Reproduce the following records line for line, with no changes.

§ **Given information**:

□ □ □ □ □ □ □

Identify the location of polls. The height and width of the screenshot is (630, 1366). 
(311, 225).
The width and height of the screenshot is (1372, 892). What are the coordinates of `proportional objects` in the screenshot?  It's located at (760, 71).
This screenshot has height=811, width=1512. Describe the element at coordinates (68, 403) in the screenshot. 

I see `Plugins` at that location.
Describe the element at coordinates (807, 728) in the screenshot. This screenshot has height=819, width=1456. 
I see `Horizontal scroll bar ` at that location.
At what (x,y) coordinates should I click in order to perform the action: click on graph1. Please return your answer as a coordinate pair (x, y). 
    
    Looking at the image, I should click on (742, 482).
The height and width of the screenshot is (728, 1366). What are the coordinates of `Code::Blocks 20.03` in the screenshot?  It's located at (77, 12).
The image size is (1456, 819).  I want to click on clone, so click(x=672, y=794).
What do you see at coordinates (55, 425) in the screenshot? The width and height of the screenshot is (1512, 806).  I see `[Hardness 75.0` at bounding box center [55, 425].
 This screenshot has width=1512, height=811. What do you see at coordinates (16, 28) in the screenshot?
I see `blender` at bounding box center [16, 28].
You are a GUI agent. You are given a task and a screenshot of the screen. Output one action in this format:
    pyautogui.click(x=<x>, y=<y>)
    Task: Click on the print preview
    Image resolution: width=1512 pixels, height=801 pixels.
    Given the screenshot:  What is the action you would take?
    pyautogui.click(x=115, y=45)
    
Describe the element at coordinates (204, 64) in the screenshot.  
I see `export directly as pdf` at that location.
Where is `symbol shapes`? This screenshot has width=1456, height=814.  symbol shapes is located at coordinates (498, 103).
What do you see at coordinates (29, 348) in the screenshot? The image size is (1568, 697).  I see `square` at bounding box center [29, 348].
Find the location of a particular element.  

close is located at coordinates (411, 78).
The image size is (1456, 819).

□ □ □ □ □ □ □

§ **Written solution**:
Identify the location of polls. The height and width of the screenshot is (630, 1366). 
(311, 225).
The width and height of the screenshot is (1372, 892). What are the coordinates of `proportional objects` in the screenshot?  It's located at (760, 71).
This screenshot has height=811, width=1512. Describe the element at coordinates (68, 403) in the screenshot. 

I see `Plugins` at that location.
Describe the element at coordinates (807, 728) in the screenshot. This screenshot has height=819, width=1456. 
I see `Horizontal scroll bar ` at that location.
At what (x,y) coordinates should I click in order to perform the action: click on graph1. Please return your answer as a coordinate pair (x, y). 
    
    Looking at the image, I should click on (742, 482).
The height and width of the screenshot is (728, 1366). What are the coordinates of `Code::Blocks 20.03` in the screenshot?  It's located at (77, 12).
The image size is (1456, 819).  I want to click on clone, so click(x=672, y=794).
What do you see at coordinates (55, 425) in the screenshot? The width and height of the screenshot is (1512, 806).  I see `[Hardness 75.0` at bounding box center [55, 425].
 This screenshot has width=1512, height=811. What do you see at coordinates (16, 28) in the screenshot?
I see `blender` at bounding box center [16, 28].
You are a GUI agent. You are given a task and a screenshot of the screen. Output one action in this format:
    pyautogui.click(x=<x>, y=<y>)
    Task: Click on the print preview
    Image resolution: width=1512 pixels, height=801 pixels.
    Given the screenshot:  What is the action you would take?
    pyautogui.click(x=115, y=45)
    
Describe the element at coordinates (204, 64) in the screenshot.  
I see `export directly as pdf` at that location.
Where is `symbol shapes`? This screenshot has width=1456, height=814.  symbol shapes is located at coordinates (498, 103).
What do you see at coordinates (29, 348) in the screenshot? The image size is (1568, 697).  I see `square` at bounding box center [29, 348].
Find the location of a particular element.  

close is located at coordinates (411, 78).
The image size is (1456, 819).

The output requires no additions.